Start of Records supplied

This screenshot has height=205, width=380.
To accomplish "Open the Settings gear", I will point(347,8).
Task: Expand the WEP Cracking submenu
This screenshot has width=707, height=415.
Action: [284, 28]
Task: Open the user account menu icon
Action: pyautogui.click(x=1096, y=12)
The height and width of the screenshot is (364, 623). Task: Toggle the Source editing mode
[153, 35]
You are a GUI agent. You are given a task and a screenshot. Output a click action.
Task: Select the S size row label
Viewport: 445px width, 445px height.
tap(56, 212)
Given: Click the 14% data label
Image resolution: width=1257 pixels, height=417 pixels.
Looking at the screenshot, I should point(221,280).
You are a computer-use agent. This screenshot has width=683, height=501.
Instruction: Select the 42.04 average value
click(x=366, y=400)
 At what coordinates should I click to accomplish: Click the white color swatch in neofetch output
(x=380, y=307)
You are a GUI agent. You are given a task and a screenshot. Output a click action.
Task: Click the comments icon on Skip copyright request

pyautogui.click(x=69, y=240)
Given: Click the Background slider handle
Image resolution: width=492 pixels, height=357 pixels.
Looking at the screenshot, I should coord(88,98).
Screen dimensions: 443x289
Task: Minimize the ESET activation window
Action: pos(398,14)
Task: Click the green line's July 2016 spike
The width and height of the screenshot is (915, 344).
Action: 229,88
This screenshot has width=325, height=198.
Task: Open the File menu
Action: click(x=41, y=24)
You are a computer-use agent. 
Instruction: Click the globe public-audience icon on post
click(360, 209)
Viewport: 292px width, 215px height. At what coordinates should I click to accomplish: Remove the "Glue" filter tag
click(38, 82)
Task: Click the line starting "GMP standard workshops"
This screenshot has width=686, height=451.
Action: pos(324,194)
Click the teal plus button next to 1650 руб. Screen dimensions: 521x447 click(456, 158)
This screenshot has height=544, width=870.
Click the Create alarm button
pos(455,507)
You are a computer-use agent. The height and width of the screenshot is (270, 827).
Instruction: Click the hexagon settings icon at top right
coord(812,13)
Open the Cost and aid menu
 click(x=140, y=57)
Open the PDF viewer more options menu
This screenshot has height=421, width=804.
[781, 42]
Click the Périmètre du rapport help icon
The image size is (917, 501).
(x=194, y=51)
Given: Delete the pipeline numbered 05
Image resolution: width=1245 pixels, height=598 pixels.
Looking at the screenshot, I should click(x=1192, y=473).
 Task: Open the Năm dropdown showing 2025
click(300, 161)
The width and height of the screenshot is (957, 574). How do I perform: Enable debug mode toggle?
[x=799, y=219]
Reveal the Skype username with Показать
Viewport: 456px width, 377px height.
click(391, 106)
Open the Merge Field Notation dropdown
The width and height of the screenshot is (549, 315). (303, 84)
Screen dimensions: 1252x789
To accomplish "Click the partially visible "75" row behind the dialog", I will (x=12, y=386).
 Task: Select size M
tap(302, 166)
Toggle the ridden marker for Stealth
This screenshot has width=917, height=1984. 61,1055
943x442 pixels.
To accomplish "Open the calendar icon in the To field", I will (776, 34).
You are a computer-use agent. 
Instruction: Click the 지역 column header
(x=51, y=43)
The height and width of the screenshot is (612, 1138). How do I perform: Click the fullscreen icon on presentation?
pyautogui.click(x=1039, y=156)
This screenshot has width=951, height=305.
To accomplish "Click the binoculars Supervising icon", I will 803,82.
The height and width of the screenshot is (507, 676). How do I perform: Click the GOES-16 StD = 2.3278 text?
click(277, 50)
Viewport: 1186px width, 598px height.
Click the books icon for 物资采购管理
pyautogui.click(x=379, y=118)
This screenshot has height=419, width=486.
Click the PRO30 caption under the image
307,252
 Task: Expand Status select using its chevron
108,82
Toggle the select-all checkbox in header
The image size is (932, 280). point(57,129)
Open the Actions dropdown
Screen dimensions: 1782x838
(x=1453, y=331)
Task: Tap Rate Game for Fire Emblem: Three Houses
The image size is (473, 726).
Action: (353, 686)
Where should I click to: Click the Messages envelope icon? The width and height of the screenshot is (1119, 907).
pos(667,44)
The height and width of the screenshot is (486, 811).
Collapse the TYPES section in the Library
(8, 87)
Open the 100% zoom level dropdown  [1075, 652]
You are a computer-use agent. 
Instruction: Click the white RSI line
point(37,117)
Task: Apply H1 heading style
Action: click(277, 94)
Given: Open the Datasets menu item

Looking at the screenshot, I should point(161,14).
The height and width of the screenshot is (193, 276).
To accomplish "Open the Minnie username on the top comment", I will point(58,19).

End of Records supplied

With nothing left out, output the whole listing exactly.

Your response:
This screenshot has height=205, width=380.
To accomplish "Open the Settings gear", I will point(347,8).
Task: Expand the WEP Cracking submenu
This screenshot has width=707, height=415.
Action: [284, 28]
Task: Open the user account menu icon
Action: pyautogui.click(x=1096, y=12)
The height and width of the screenshot is (364, 623). Task: Toggle the Source editing mode
[153, 35]
You are a GUI agent. You are given a task and a screenshot. Output a click action.
Task: Select the S size row label
Viewport: 445px width, 445px height.
tap(56, 212)
Given: Click the 14% data label
Image resolution: width=1257 pixels, height=417 pixels.
Looking at the screenshot, I should point(221,280).
You are a computer-use agent. This screenshot has width=683, height=501.
Instruction: Select the 42.04 average value
click(x=366, y=400)
 At what coordinates should I click to accomplish: Click the white color swatch in neofetch output
(x=380, y=307)
You are a GUI agent. You are given a task and a screenshot. Output a click action.
Task: Click the comments icon on Skip copyright request

pyautogui.click(x=69, y=240)
Given: Click the Background slider handle
Image resolution: width=492 pixels, height=357 pixels.
Looking at the screenshot, I should coord(88,98).
Screen dimensions: 443x289
Task: Minimize the ESET activation window
Action: pos(398,14)
Task: Click the green line's July 2016 spike
The width and height of the screenshot is (915, 344).
Action: 229,88
This screenshot has width=325, height=198.
Task: Open the File menu
Action: click(x=41, y=24)
You are a computer-use agent. 
Instruction: Click the globe public-audience icon on post
click(360, 209)
Viewport: 292px width, 215px height. At what coordinates should I click to accomplish: Remove the "Glue" filter tag
click(38, 82)
Task: Click the line starting "GMP standard workshops"
This screenshot has width=686, height=451.
Action: pos(324,194)
Click the teal plus button next to 1650 руб. Screen dimensions: 521x447 click(456, 158)
This screenshot has height=544, width=870.
Click the Create alarm button
pos(455,507)
You are a computer-use agent. The height and width of the screenshot is (270, 827).
Instruction: Click the hexagon settings icon at top right
coord(812,13)
Open the Cost and aid menu
 click(x=140, y=57)
Open the PDF viewer more options menu
This screenshot has height=421, width=804.
[781, 42]
Click the Périmètre du rapport help icon
The image size is (917, 501).
(x=194, y=51)
Given: Delete the pipeline numbered 05
Image resolution: width=1245 pixels, height=598 pixels.
Looking at the screenshot, I should click(x=1192, y=473).
 Task: Open the Năm dropdown showing 2025
click(300, 161)
The width and height of the screenshot is (957, 574). How do I perform: Enable debug mode toggle?
[x=799, y=219]
Reveal the Skype username with Показать
Viewport: 456px width, 377px height.
click(391, 106)
Open the Merge Field Notation dropdown
The width and height of the screenshot is (549, 315). (303, 84)
Screen dimensions: 1252x789
To accomplish "Click the partially visible "75" row behind the dialog", I will (x=12, y=386).
 Task: Select size M
tap(302, 166)
Toggle the ridden marker for Stealth
This screenshot has width=917, height=1984. 61,1055
943x442 pixels.
To accomplish "Open the calendar icon in the To field", I will (776, 34).
You are a computer-use agent. 
Instruction: Click the 지역 column header
(x=51, y=43)
The height and width of the screenshot is (612, 1138). How do I perform: Click the fullscreen icon on presentation?
pyautogui.click(x=1039, y=156)
This screenshot has width=951, height=305.
To accomplish "Click the binoculars Supervising icon", I will 803,82.
The height and width of the screenshot is (507, 676). How do I perform: Click the GOES-16 StD = 2.3278 text?
click(277, 50)
Viewport: 1186px width, 598px height.
Click the books icon for 物资采购管理
pyautogui.click(x=379, y=118)
This screenshot has height=419, width=486.
Click the PRO30 caption under the image
307,252
 Task: Expand Status select using its chevron
108,82
Toggle the select-all checkbox in header
The image size is (932, 280). point(57,129)
Open the Actions dropdown
Screen dimensions: 1782x838
(x=1453, y=331)
Task: Tap Rate Game for Fire Emblem: Three Houses
The image size is (473, 726).
Action: (353, 686)
Where should I click to: Click the Messages envelope icon? The width and height of the screenshot is (1119, 907).
pos(667,44)
The height and width of the screenshot is (486, 811).
Collapse the TYPES section in the Library
(8, 87)
Open the 100% zoom level dropdown  [1075, 652]
You are a computer-use agent. 
Instruction: Click the white RSI line
point(37,117)
Task: Apply H1 heading style
Action: click(277, 94)
Given: Open the Datasets menu item

Looking at the screenshot, I should point(161,14).
The height and width of the screenshot is (193, 276).
To accomplish "Open the Minnie username on the top comment", I will point(58,19).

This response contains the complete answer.